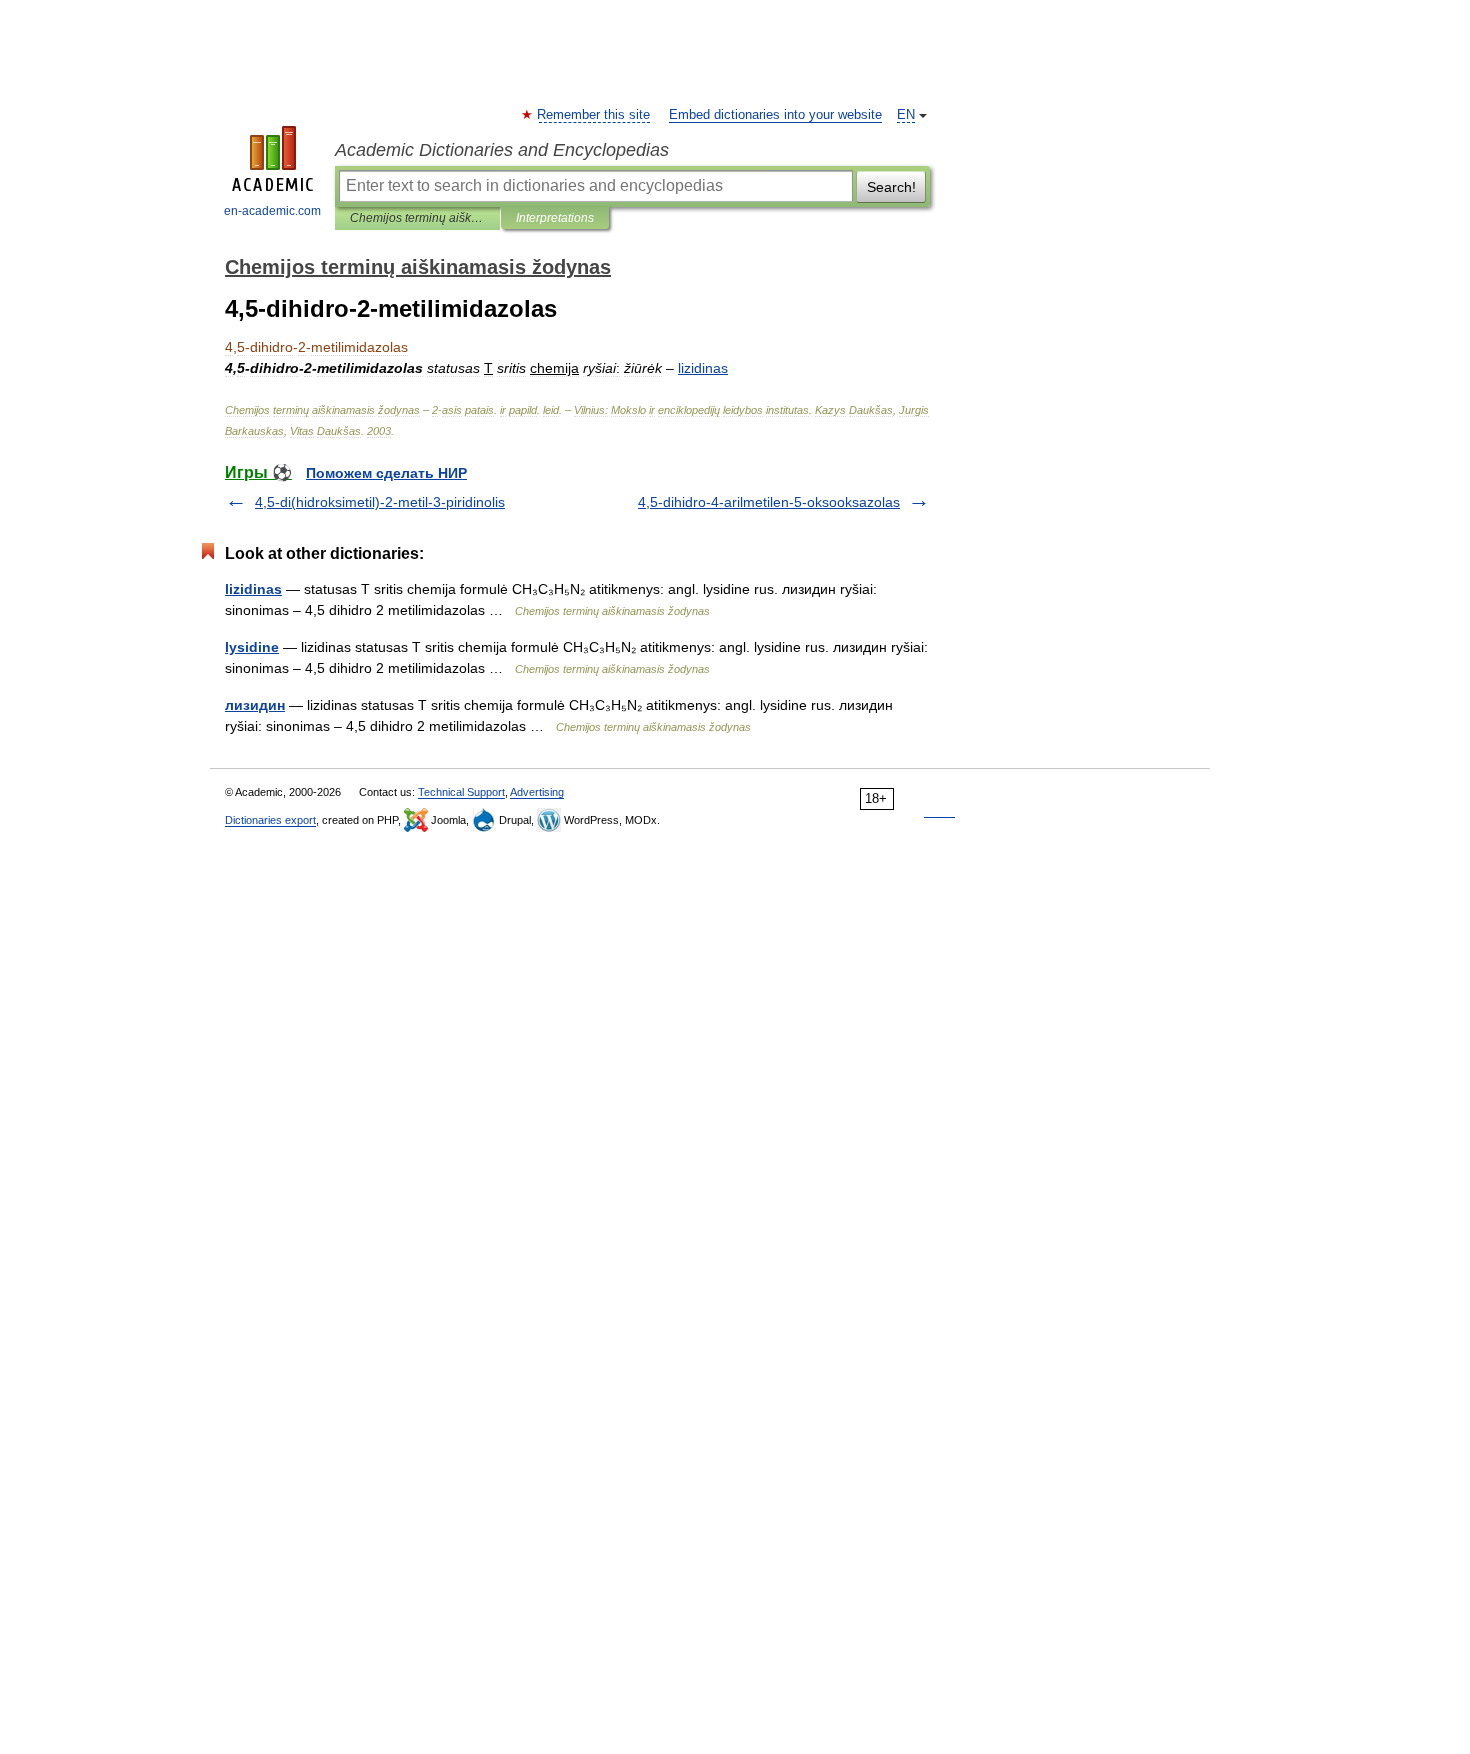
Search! (891, 187)
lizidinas (253, 589)
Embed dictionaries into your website (775, 115)
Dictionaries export (270, 820)
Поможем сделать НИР (386, 473)
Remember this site (594, 115)
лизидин (255, 705)
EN (906, 115)
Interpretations (555, 218)
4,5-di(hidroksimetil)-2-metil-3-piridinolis (380, 502)
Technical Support (461, 792)
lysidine (252, 647)
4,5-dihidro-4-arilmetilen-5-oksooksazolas (769, 502)
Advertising (537, 792)
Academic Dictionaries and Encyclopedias (502, 150)
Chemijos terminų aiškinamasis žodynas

○ ○ ○ ○

• [WHAT YOU NEED TO DO]:
Print the listing exactly, pictures excluded.

• [EXERCISE SOLUTION]:
Search! (891, 187)
lizidinas (253, 589)
Embed dictionaries into your website (775, 115)
Dictionaries export (270, 820)
Поможем сделать НИР (386, 473)
Remember this site (594, 115)
лизидин (255, 705)
EN (906, 115)
Interpretations (555, 218)
4,5-di(hidroksimetil)-2-metil-3-piridinolis (380, 502)
Technical Support (461, 792)
lysidine (252, 647)
4,5-dihidro-4-arilmetilen-5-oksooksazolas (769, 502)
Advertising (537, 792)
Academic Dictionaries and Encyclopedias (502, 150)
Chemijos terminų aiškinamasis žodynas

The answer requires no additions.